= Beginning of Section =

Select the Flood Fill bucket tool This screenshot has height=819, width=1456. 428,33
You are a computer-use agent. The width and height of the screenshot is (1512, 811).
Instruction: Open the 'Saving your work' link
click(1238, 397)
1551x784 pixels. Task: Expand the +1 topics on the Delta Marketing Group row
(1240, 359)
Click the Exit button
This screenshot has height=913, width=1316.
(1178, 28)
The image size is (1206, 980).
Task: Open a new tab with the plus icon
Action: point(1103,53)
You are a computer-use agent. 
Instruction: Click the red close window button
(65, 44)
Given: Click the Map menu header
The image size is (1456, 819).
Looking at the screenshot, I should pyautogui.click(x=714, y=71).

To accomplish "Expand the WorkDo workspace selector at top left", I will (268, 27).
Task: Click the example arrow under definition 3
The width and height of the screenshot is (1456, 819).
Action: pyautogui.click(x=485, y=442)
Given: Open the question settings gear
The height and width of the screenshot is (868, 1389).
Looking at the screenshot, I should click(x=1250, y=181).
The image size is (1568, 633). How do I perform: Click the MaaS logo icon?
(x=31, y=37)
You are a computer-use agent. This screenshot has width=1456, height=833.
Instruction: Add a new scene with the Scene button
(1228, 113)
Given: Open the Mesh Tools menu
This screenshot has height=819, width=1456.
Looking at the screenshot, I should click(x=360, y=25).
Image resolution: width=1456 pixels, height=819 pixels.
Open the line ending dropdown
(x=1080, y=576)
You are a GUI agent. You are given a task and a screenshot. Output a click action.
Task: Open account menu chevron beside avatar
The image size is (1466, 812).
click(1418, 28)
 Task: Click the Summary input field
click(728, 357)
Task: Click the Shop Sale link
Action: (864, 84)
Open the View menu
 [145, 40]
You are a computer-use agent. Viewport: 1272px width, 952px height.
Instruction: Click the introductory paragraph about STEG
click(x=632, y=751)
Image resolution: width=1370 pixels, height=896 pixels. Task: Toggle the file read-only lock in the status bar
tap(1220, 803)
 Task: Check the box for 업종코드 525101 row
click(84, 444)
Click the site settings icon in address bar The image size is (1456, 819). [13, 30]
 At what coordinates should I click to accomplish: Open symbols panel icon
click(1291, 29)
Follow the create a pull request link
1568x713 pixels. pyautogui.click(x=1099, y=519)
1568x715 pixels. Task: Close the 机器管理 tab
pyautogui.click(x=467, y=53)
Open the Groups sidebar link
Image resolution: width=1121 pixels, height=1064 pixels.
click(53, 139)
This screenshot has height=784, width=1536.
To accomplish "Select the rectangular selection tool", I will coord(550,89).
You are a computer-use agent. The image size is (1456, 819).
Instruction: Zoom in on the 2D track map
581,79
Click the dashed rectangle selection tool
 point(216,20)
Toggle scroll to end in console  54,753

= End of Section =

**What to do**
Every line from the first through the one containing "Given: Open the Mesh Tools menu" in the listing above must be given again exactly, with nothing else alongside.

**Answer box**
Select the Flood Fill bucket tool This screenshot has height=819, width=1456. 428,33
You are a computer-use agent. The width and height of the screenshot is (1512, 811).
Instruction: Open the 'Saving your work' link
click(1238, 397)
1551x784 pixels. Task: Expand the +1 topics on the Delta Marketing Group row
(1240, 359)
Click the Exit button
This screenshot has height=913, width=1316.
(1178, 28)
The image size is (1206, 980).
Task: Open a new tab with the plus icon
Action: point(1103,53)
You are a computer-use agent. 
Instruction: Click the red close window button
(65, 44)
Given: Click the Map menu header
The image size is (1456, 819).
Looking at the screenshot, I should pyautogui.click(x=714, y=71).

To accomplish "Expand the WorkDo workspace selector at top left", I will (268, 27).
Task: Click the example arrow under definition 3
The width and height of the screenshot is (1456, 819).
Action: pyautogui.click(x=485, y=442)
Given: Open the question settings gear
The height and width of the screenshot is (868, 1389).
Looking at the screenshot, I should click(x=1250, y=181).
The image size is (1568, 633). How do I perform: Click the MaaS logo icon?
(x=31, y=37)
You are a computer-use agent. This screenshot has width=1456, height=833.
Instruction: Add a new scene with the Scene button
(1228, 113)
Given: Open the Mesh Tools menu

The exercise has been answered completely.